[PROVIDED PASSAGE start]

LEHMAN BROTHERS HOLDINGS INC. and T. ROWE PRICE HIGH YIELD FUND, INC., et al., Plaintiffs,
SPANISH BROADCASTING SYSTEM, INC., Defendant.
Submitted: December 19, 2013
Garrett B. Moritz and S. Michael Sirkin, of Seitz Ross Aronstam & Moritz LLP, Wilmington, Delaware; OF COUNSEL: Robert J. Stark, Sigmund S. Wissner-Gross, May Orenstein and Marek Krzyzowski, of Brown Rudnick LLP, New York, New York, Attorneys for Plaintiff Lehman Brothers Holdings Inc.
Matt Neiderman, Gary W. Lipkin and Benjamin A. Smyth, of Duane Morris LLP, Wilmington, Delaware; OF COUNSEL: Kent A. Yalowitz, Tanya E. Kalivas and Grace Chan, of Arnold & Porter LLP, New York, New York, Attorneys for Plaintiff T. Rowe Price High Yield Fund, Inc.
Robert S. Saunders, Nicole A. DiSalvo, Ronald N. Brown, III and Matthew P. Majarian, of Skadden, Arps, Slate, Meagher & Flom LLP, Wilmington, Delaware, Attorneys for Defendant Spanish Broadcasting System, Inc.
GLASSCOCK, Vice Chancellor
In this case, the Plaintiffs, equity holders in the Defendant company, invested in preferred stock that accrued dividends daily, which dividends were payable quarterly as and if declared by the company's board of directors. If the dividend was not paid for four consecutive quarters, the Certificate of Designation in connection with the stock provided that a "Voting Rights Triggering Event" (a "VRTE") had occurred, conferring upon the Plaintiffs certain rights, including a right to fill seats on the company board, and to constrain the company from acquiring certain additional debt during the period the dividend arrearage continued. In 2009, the company began to fail to make dividend payments, and- under the Plaintiffs' reading of the Certificate of Designation-a VRTE occurred no later than July 2010. Nonetheless, the Plaintiffs did not assert their rights under the Certificate of Designation at that time. Moreover, when the company's board determined that it needed additional capital and acquired debt in separate, publically-announced transactions in May 2011 and January 2012, the Plaintiffs stood mute. Finally, on February 14, 2013, one of the Plaintiffs filed this suit, contending that a VRTE had occurred in 2010, and therefore the debt transactions of 2011 and 2012 were in breach of its contract rights under the Certificate of Designation. The Plaintiffs seek damages as a result of the breach.

[PROVIDED PASSAGE end]
[EXTRACTED RECORDS start]

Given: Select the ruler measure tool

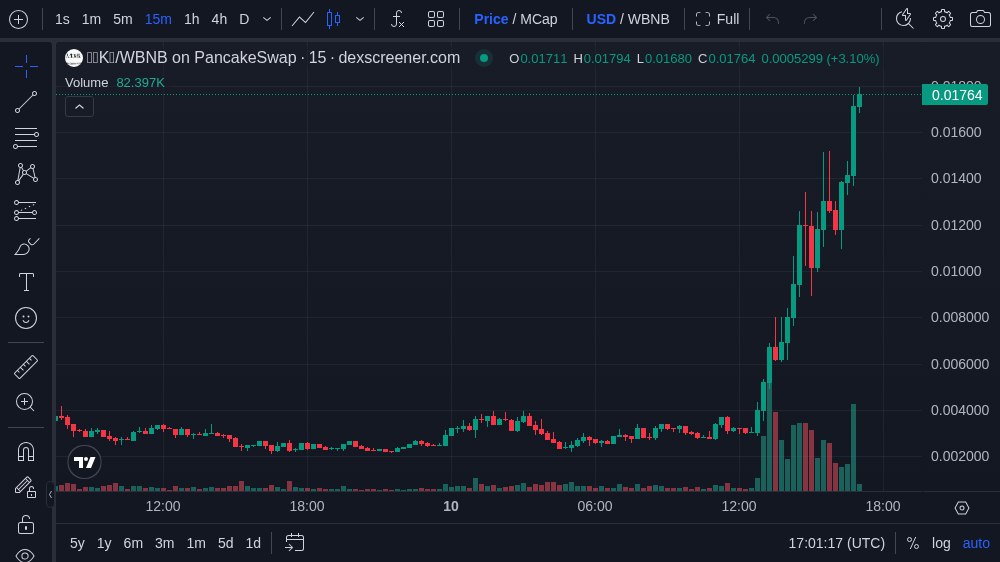Looking at the screenshot, I should (x=26, y=367).
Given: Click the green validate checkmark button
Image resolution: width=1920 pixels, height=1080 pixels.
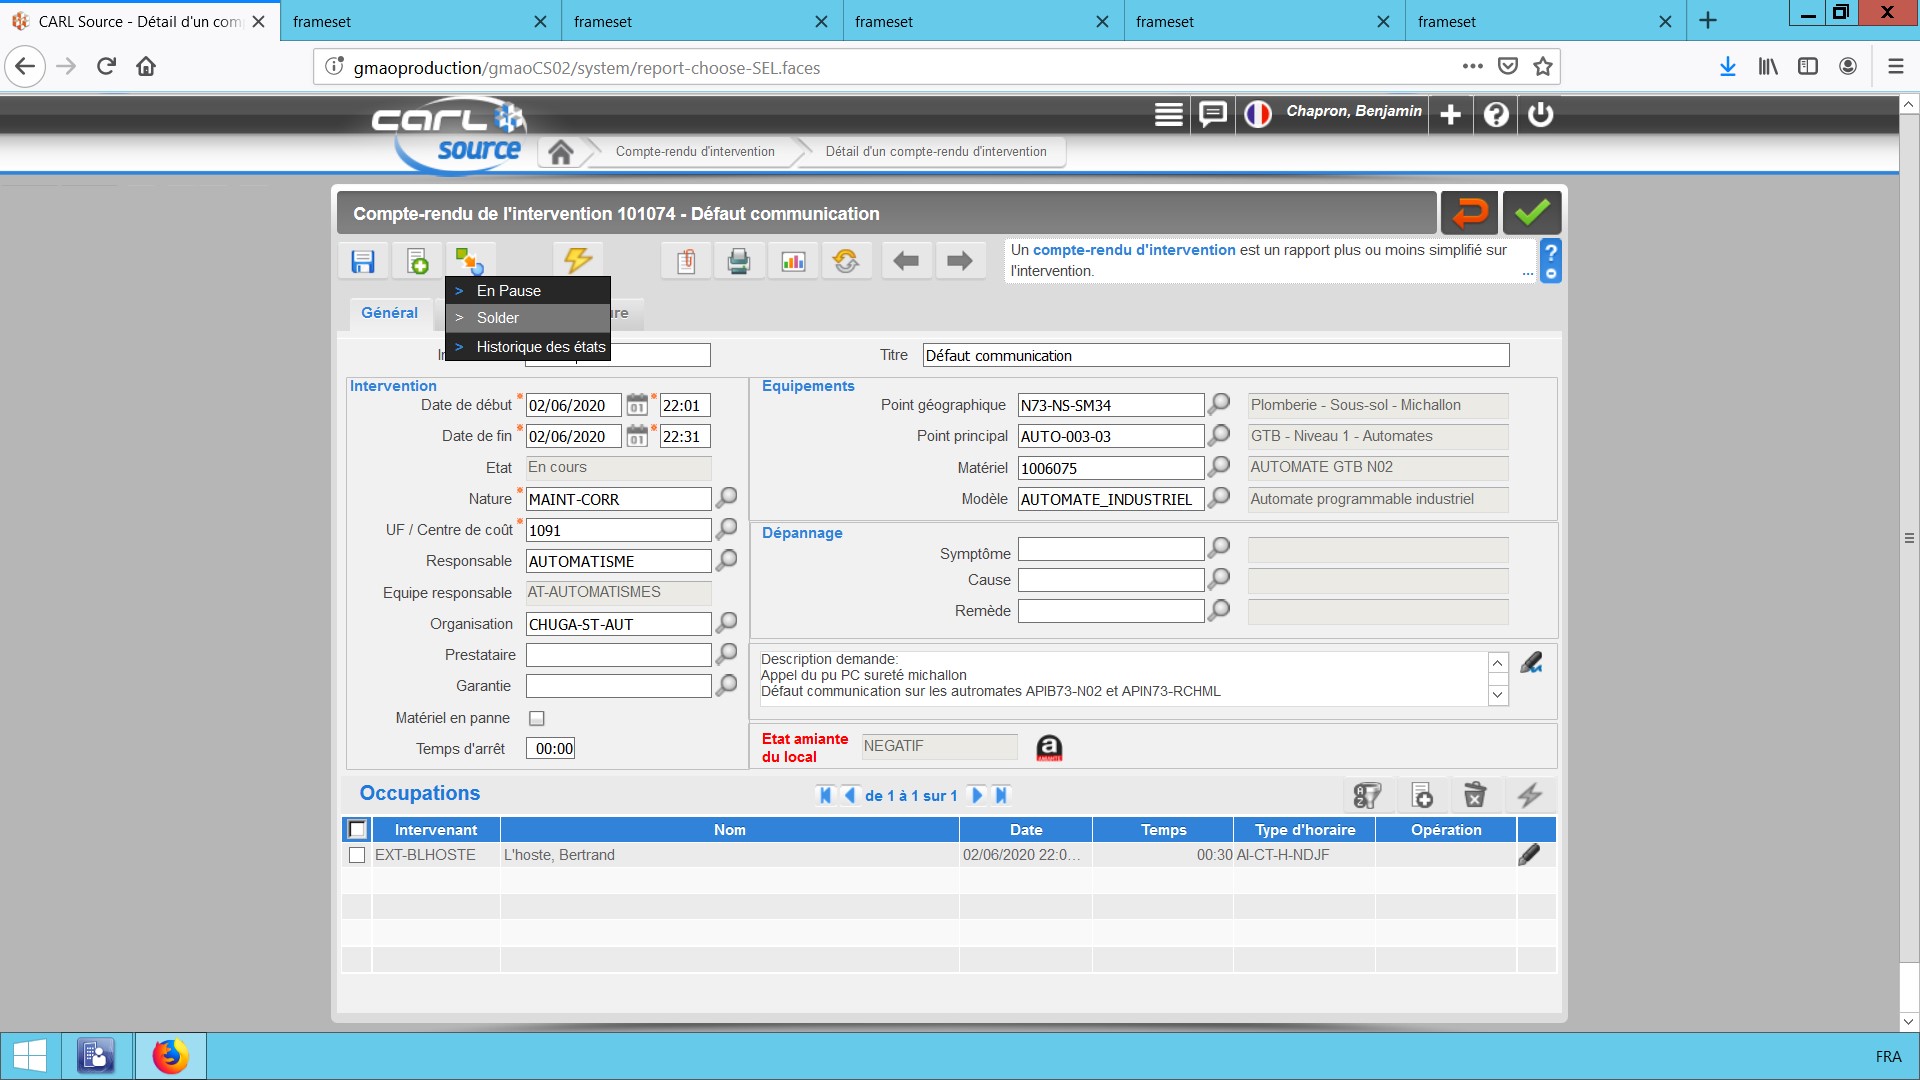Looking at the screenshot, I should click(1531, 213).
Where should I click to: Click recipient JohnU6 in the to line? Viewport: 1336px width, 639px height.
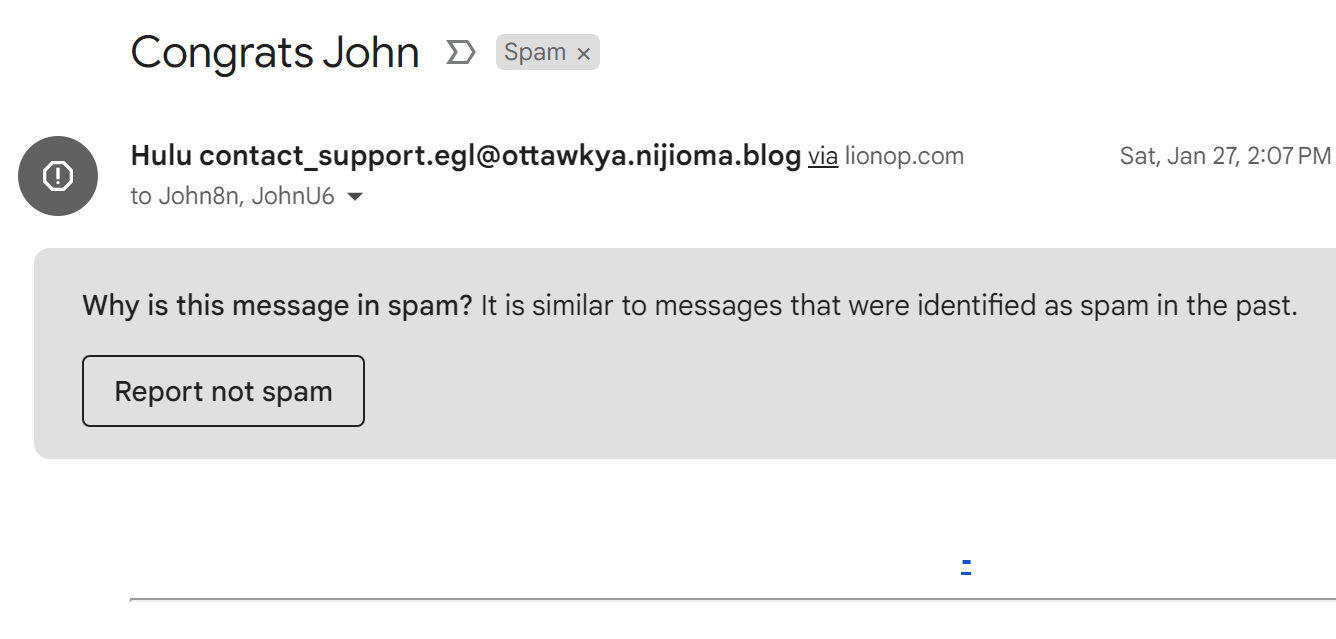293,196
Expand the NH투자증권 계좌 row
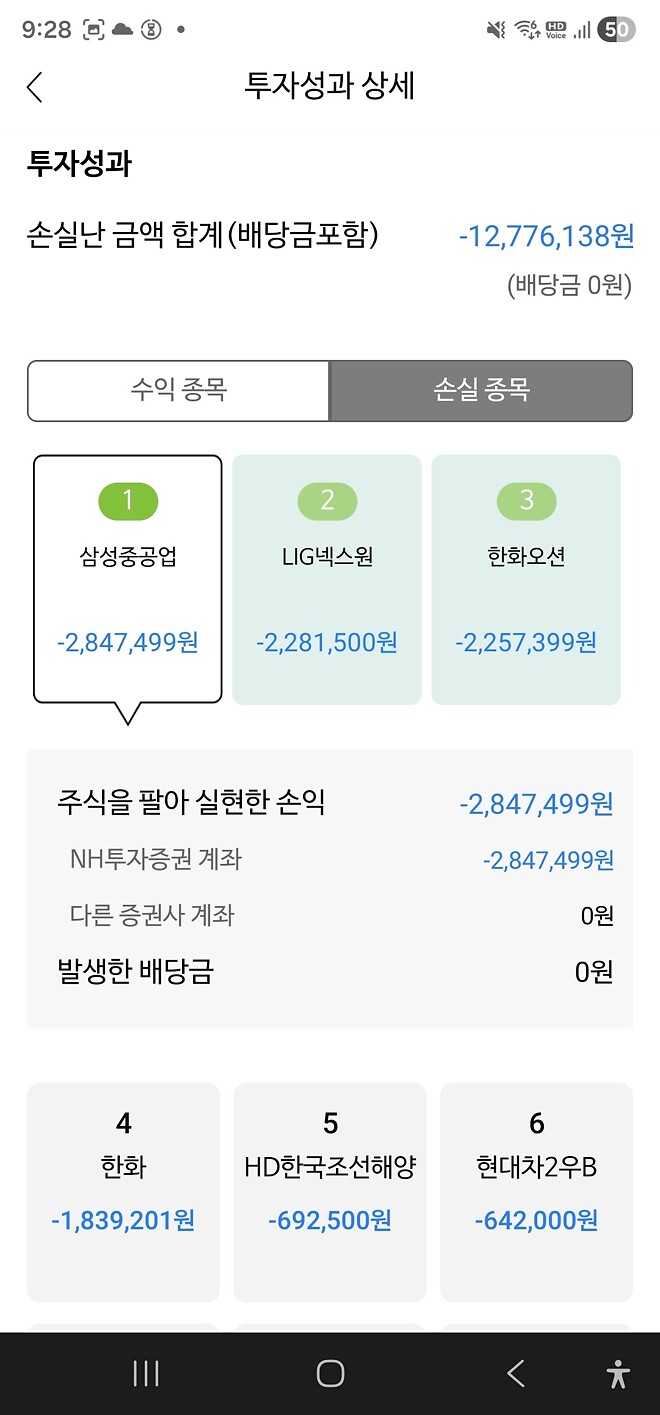 (330, 859)
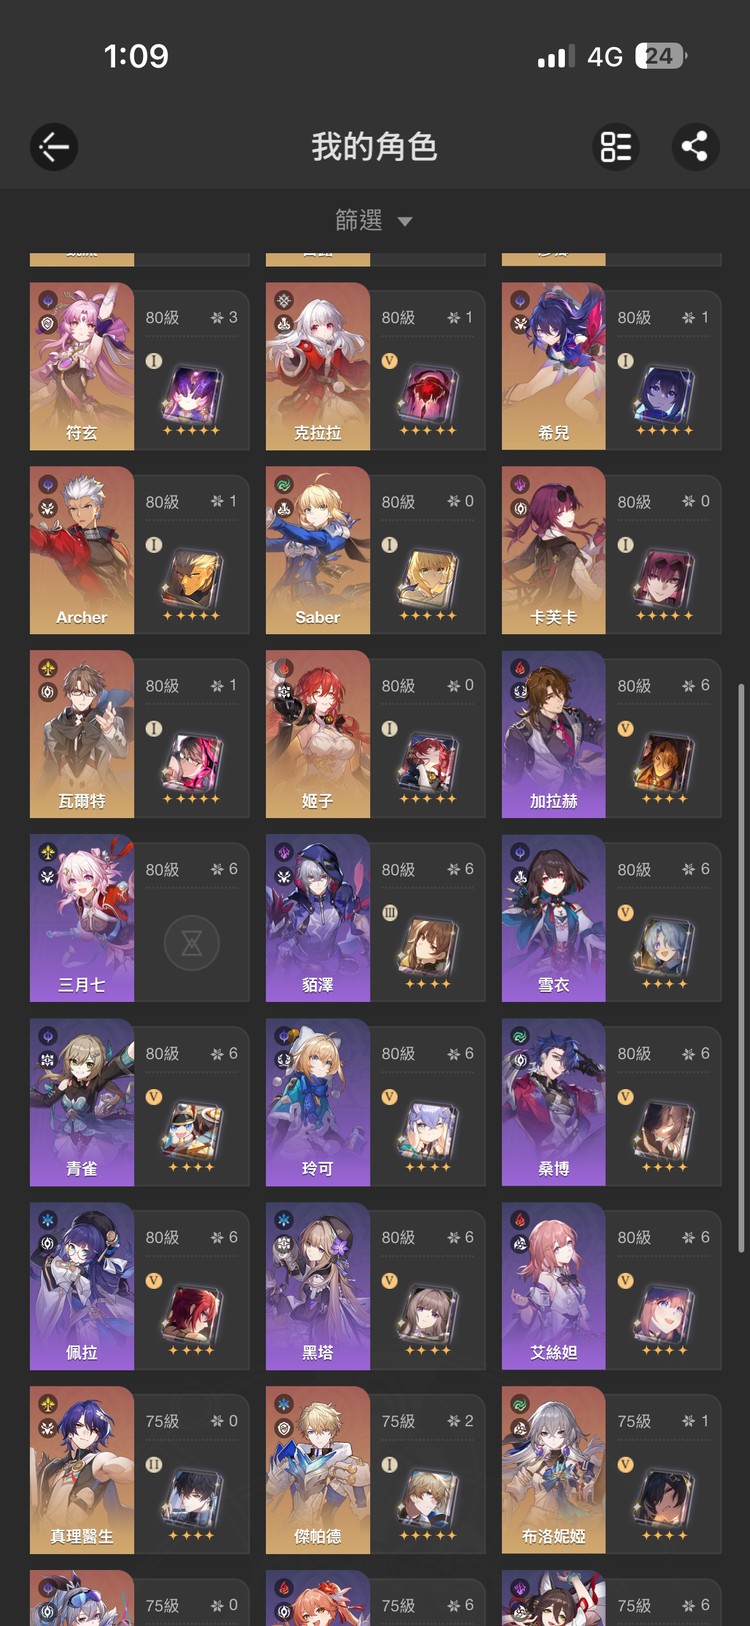This screenshot has width=750, height=1626.
Task: Open the 青雀 character card
Action: [140, 1102]

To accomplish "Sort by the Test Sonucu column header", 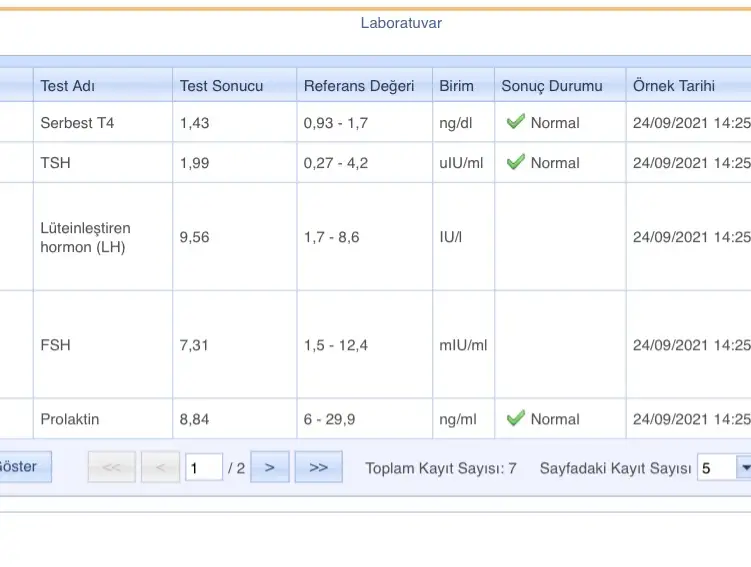I will click(221, 86).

[EXTRACTED RECORDS end]

■ GIVEN REQUEST: Retype the passage of the Lehman Brothers v. Spanish Broadcasting System court opinion from "Submitted: December 19, 2013" to "Plaintiff Lehman Brothers Holdings Inc.".

■ TASK RESULT:
Submitted: December 19, 2013
Garrett B. Moritz and S. Michael Sirkin, of Seitz Ross Aronstam & Moritz LLP, Wilmington, Delaware; OF COUNSEL: Robert J. Stark, Sigmund S. Wissner-Gross, May Orenstein and Marek Krzyzowski, of Brown Rudnick LLP, New York, New York, Attorneys for Plaintiff Lehman Brothers Holdings Inc.